→ Assignment
The data must be returned exactly. No line may be left out.

→ Records shown
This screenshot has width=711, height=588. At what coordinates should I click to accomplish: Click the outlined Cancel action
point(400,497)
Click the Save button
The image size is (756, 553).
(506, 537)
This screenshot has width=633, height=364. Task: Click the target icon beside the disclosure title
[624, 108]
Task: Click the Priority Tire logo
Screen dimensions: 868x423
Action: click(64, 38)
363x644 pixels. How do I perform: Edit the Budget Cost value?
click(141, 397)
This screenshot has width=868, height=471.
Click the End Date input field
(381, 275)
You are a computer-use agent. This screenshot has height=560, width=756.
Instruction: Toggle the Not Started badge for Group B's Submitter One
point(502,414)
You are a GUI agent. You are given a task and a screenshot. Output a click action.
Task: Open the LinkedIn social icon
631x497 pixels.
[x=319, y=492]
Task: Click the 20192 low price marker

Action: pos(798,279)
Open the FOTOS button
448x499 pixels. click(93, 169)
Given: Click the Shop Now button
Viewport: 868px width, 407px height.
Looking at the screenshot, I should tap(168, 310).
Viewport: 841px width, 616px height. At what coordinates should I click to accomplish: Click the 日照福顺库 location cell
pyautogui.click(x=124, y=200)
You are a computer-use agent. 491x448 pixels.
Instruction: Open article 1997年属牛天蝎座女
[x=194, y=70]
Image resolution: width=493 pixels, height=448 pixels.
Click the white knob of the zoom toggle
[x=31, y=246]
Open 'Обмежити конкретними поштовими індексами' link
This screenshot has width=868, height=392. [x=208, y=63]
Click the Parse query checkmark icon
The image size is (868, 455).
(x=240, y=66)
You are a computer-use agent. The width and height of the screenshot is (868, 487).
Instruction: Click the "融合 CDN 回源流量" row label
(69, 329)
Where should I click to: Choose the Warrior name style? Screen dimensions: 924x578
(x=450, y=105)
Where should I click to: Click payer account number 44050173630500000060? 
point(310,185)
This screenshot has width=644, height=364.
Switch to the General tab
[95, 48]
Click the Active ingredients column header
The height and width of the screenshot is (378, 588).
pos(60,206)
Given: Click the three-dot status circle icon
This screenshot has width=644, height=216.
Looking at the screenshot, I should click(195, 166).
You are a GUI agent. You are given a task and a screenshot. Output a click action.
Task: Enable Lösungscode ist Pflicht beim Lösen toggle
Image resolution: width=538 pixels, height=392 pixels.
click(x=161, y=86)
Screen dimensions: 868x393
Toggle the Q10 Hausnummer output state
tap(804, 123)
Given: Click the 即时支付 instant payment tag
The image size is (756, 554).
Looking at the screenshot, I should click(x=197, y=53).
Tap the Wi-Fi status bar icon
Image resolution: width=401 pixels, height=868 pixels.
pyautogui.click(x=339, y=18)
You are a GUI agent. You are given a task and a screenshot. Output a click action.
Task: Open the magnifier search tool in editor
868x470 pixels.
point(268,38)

→ Response below
This screenshot has width=711, height=588. At what coordinates should I click to accomplish: Click the outlined Cancel action
point(400,497)
Click the Save button
The image size is (756, 553).
(506, 537)
This screenshot has width=633, height=364. Task: Click the target icon beside the disclosure title
[624, 108]
Task: Click the Priority Tire logo
Screen dimensions: 868x423
Action: click(64, 38)
363x644 pixels. How do I perform: Edit the Budget Cost value?
click(141, 397)
This screenshot has width=868, height=471.
Click the End Date input field
(381, 275)
You are a computer-use agent. This screenshot has height=560, width=756.
Instruction: Toggle the Not Started badge for Group B's Submitter One
point(502,414)
You are a GUI agent. You are given a task and a screenshot. Output a click action.
Task: Open the LinkedIn social icon
631x497 pixels.
[x=319, y=492]
Task: Click the 20192 low price marker

Action: pos(798,279)
Open the FOTOS button
448x499 pixels. click(93, 169)
Given: Click the Shop Now button
Viewport: 868px width, 407px height.
Looking at the screenshot, I should tap(168, 310).
Viewport: 841px width, 616px height. At what coordinates should I click to accomplish: Click the 日照福顺库 location cell
pyautogui.click(x=124, y=200)
You are a computer-use agent. 491x448 pixels.
Instruction: Open article 1997年属牛天蝎座女
[x=194, y=70]
Image resolution: width=493 pixels, height=448 pixels.
Click the white knob of the zoom toggle
[x=31, y=246]
Open 'Обмежити конкретними поштовими індексами' link
This screenshot has width=868, height=392. [x=208, y=63]
Click the Parse query checkmark icon
The image size is (868, 455).
(x=240, y=66)
You are a computer-use agent. The width and height of the screenshot is (868, 487).
Instruction: Click the "融合 CDN 回源流量" row label
(69, 329)
Where should I click to: Choose the Warrior name style? Screen dimensions: 924x578
(x=450, y=105)
Where should I click to: Click payer account number 44050173630500000060? 
point(310,185)
This screenshot has width=644, height=364.
Switch to the General tab
[95, 48]
Click the Active ingredients column header
The height and width of the screenshot is (378, 588).
pos(60,206)
Given: Click the three-dot status circle icon
This screenshot has width=644, height=216.
Looking at the screenshot, I should click(195, 166).
You are a GUI agent. You are given a task and a screenshot. Output a click action.
Task: Enable Lösungscode ist Pflicht beim Lösen toggle
Image resolution: width=538 pixels, height=392 pixels.
click(x=161, y=86)
Screen dimensions: 868x393
Toggle the Q10 Hausnummer output state
tap(804, 123)
Given: Click the 即时支付 instant payment tag
The image size is (756, 554).
Looking at the screenshot, I should click(x=197, y=53).
Tap the Wi-Fi status bar icon
Image resolution: width=401 pixels, height=868 pixels.
pyautogui.click(x=339, y=18)
You are a GUI agent. You are given a task and a screenshot. Output a click action.
Task: Open the magnifier search tool in editor
868x470 pixels.
point(268,38)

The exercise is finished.